PROBLEM =>
Every line containing the string "computer" is to be copied from the records.

MATERIAL TO PROCESS =>
===============
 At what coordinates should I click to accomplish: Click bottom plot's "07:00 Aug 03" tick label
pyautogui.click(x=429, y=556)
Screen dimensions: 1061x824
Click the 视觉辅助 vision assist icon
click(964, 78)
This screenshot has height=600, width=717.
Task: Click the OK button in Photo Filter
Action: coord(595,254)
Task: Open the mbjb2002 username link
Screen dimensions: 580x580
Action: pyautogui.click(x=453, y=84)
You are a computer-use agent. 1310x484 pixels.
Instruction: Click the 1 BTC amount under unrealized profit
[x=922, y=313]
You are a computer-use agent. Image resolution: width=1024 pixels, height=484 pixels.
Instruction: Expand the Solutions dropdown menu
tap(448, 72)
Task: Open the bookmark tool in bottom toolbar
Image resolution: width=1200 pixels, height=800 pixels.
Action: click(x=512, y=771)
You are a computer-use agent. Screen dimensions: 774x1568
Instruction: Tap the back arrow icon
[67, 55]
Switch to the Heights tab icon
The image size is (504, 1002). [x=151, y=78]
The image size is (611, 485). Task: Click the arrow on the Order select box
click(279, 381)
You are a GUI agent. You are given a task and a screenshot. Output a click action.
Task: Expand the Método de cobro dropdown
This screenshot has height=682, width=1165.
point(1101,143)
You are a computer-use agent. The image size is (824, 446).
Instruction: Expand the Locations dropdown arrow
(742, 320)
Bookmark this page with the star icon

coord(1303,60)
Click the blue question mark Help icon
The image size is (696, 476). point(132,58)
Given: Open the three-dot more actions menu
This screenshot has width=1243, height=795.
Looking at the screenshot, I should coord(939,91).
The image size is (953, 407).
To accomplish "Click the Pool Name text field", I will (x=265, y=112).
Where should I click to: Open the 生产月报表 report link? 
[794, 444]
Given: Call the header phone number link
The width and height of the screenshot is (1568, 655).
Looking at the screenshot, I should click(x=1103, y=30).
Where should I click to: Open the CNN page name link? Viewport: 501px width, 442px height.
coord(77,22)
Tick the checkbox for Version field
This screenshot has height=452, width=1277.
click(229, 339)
===============
ANSWER TO THIS PROBLEM =>
You are a computer-use agent. 1310x484 pixels.
You are a computer-use agent. Image resolution: width=1024 pixels, height=484 pixels.
You are a computer-use agent. Screen dimensions: 774x1568
You are a computer-use agent. The image size is (824, 446).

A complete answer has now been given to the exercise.